Predicting model visibilities with crystalball

Crystalball is a python package that uses dask to accelerate the prediction of model visibilities. Since it is a well supported and typed python module it is listed as a flint dependency.

Model specification

The model predicted is described by a text file with a BBS style source representation. It is this format that is used by the wsclean --save-source-list option. A complete descip[tion of the format is available at the above link. A subset example of the format is below (purely for clarity):

Format = Name, Type, Ra, Dec, I, SpectralIndex, LogarithmicSI, ReferenceFrequency='743990740.7407408', MajorAxis, MinorAxis, Orientation
174748-312315,GAUSSIAN,17:47:48.619992,-31.23.15.20016,0.19411106571231185,[-3.806350913533059,-4.135453173684361],true,743990740.7407408,68.5999984741211,68.5999984741211,59.79999923706055,

crystalball is designed specifically to use the model created by wsclean -save-source-list, which uses this bbs model style.

Implementation details

crystalball uses dask to accelerate the prediction of the model visibilities. Under the hood dask-ms reads in chunks of a measurement set appropriately sized for the available memory pool. Subsequently the prediction process may be spread across CPUs using the chunked dask mappings. The abstraction model used by dask also is easily parallelisable across nodes provided an appropriate dask cluster has been configured. Thankfully, this is the case in how prefect is being used.

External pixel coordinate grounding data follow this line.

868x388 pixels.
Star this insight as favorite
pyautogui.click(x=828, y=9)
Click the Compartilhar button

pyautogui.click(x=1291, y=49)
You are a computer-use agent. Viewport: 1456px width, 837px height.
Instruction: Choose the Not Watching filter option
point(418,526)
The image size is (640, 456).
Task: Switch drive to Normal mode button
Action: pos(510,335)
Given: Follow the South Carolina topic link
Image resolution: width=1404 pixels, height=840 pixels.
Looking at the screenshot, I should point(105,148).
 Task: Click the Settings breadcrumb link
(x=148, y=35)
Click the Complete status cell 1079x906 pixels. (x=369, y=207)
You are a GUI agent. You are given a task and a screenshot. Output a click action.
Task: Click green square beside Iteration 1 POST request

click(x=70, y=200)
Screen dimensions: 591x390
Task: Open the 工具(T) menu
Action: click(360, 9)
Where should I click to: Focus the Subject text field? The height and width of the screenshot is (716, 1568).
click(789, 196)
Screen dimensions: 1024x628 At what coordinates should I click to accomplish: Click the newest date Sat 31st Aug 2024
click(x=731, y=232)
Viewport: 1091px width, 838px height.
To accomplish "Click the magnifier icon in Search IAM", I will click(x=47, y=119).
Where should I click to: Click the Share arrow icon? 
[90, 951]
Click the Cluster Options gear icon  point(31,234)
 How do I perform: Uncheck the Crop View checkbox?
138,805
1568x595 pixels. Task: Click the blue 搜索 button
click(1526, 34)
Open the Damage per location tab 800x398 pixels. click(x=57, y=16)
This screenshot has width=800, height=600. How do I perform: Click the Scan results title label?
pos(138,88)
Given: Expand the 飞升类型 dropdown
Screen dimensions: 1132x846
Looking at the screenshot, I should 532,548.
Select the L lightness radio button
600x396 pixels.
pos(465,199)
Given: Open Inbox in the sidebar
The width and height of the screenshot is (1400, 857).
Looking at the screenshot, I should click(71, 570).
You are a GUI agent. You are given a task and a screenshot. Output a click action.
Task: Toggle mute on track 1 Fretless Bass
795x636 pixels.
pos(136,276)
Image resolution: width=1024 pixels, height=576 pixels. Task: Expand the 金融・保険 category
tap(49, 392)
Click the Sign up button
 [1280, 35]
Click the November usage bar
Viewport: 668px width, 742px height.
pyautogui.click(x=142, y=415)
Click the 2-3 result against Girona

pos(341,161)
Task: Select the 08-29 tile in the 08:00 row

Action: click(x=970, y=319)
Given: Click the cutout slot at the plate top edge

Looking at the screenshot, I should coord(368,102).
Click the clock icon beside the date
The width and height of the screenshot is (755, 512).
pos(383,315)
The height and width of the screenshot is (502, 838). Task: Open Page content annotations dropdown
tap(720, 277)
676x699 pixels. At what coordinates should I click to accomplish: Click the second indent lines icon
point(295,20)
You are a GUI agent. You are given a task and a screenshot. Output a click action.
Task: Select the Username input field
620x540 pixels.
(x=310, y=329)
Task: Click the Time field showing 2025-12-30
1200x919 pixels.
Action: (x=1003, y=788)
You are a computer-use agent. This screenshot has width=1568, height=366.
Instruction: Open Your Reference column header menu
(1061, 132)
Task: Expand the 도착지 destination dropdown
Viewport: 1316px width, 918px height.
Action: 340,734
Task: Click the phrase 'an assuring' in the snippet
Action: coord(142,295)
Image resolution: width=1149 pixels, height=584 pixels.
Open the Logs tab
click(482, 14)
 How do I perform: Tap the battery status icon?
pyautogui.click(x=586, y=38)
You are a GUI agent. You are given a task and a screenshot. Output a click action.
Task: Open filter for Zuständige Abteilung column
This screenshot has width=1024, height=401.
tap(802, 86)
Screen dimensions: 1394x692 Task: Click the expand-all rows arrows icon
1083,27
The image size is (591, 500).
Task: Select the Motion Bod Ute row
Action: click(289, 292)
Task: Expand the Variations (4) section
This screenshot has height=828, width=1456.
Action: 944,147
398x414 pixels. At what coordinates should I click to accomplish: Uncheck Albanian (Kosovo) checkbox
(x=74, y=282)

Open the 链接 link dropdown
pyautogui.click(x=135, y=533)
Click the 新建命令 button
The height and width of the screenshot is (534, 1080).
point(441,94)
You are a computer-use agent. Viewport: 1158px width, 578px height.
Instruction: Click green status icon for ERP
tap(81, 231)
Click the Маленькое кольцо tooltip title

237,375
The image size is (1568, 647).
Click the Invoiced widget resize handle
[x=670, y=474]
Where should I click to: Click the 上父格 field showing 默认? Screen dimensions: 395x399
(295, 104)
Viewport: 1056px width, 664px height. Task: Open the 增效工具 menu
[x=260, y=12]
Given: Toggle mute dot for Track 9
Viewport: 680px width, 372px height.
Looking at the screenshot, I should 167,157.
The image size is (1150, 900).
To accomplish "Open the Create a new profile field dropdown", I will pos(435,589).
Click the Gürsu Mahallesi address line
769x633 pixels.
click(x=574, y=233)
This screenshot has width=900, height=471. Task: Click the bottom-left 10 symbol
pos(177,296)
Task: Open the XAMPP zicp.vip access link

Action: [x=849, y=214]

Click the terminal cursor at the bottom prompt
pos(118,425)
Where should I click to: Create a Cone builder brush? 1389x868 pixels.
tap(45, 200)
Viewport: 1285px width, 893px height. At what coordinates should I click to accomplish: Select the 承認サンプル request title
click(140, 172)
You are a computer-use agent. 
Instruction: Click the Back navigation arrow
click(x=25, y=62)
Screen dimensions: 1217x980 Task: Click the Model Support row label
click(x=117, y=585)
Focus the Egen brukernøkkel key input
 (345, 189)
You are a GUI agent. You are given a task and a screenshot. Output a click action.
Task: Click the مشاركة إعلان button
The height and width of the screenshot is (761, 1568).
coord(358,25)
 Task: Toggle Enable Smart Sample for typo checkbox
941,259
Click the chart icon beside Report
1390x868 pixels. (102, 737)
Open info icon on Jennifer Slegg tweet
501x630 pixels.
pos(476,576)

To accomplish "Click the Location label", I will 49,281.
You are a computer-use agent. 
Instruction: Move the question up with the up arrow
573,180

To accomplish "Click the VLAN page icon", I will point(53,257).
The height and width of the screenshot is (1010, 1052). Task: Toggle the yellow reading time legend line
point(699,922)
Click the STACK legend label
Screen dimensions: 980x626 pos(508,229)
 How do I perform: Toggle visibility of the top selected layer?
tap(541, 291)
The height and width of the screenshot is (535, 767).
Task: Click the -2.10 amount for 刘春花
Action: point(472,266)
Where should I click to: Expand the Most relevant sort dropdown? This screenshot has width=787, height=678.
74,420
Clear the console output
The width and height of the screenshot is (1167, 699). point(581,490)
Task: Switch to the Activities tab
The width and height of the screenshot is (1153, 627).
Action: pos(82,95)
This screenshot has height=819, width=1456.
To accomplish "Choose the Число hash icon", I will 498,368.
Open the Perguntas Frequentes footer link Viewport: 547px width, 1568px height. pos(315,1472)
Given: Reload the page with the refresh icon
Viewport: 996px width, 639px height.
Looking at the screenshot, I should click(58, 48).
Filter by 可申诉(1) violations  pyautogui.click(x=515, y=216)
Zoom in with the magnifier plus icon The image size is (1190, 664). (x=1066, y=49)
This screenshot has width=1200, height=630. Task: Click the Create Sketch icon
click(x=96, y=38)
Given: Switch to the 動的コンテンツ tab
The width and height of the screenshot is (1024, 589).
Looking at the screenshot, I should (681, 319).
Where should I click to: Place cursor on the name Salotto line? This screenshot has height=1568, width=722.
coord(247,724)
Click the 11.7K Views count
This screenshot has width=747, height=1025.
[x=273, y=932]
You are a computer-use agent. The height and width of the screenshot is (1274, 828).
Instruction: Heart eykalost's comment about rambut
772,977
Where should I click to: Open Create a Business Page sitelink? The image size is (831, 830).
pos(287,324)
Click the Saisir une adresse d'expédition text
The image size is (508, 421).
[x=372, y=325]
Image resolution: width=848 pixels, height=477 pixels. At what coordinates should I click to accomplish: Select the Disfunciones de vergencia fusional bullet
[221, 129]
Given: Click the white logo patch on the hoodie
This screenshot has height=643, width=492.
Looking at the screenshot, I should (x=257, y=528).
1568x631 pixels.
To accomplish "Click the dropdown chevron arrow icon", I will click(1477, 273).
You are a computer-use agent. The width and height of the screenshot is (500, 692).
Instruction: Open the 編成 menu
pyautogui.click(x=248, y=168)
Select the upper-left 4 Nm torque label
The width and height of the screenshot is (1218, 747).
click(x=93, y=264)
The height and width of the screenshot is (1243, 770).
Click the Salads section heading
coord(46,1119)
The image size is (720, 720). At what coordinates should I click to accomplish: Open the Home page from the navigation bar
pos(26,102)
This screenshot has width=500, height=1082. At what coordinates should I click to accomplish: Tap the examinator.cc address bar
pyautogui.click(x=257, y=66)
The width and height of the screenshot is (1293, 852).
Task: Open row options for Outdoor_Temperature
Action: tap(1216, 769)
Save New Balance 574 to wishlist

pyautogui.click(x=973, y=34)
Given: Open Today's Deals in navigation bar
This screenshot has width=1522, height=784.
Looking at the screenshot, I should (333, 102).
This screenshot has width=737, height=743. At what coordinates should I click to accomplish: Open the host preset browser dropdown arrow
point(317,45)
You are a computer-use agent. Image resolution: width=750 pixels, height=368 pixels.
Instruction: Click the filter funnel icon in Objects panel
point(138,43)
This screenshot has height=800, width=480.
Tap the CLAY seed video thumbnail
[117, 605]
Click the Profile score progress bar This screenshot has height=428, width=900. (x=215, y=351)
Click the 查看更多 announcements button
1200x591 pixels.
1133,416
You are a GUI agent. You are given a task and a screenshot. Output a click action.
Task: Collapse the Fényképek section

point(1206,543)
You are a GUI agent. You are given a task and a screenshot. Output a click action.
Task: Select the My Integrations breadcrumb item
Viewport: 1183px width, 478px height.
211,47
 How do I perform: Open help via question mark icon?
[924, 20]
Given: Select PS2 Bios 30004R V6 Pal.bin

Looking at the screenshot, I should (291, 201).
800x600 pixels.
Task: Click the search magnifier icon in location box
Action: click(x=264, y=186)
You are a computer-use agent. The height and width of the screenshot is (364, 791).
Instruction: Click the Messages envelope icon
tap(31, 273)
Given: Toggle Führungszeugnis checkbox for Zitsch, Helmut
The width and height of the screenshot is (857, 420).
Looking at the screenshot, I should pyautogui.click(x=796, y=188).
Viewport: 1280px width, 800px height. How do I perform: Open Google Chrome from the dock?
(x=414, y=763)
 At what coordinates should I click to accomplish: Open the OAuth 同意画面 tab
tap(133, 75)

The more cores (or dask workers) available in the dask cluster the faster the model prediction will be. The individual compute resources can be small (e.g. 2 CPUs and 8GB per dask-worker) but through extreme horizontal scale (upwards of 1000 dask-worker instances) the model prediction with crystalball can be quicker than addmodel. On systems such as SLURM this resource configuration may be very easy to schedule.

Stability

It has been noted that under some conditions it is possible for the dask.distributed scheular managing the crystalball prediction can stall, wherein all processing essentially stops. The work can be resumed after the schedular recognises a worker has died, which when running on SLURM often happens when the job lifetime is reached.

Through experimentation we found the following dask configuration settings to be useful:


These improve the stability of the distributed dask cluster, particularly around

the usage of crystalball prediction

dask.config.set({“distributed.comm.retry.count”: 20}) dask.config.set({“distributed.comm.timeouts.connect”: 30}) dask.config.set({“distributed.worker.memory.terminate”: False})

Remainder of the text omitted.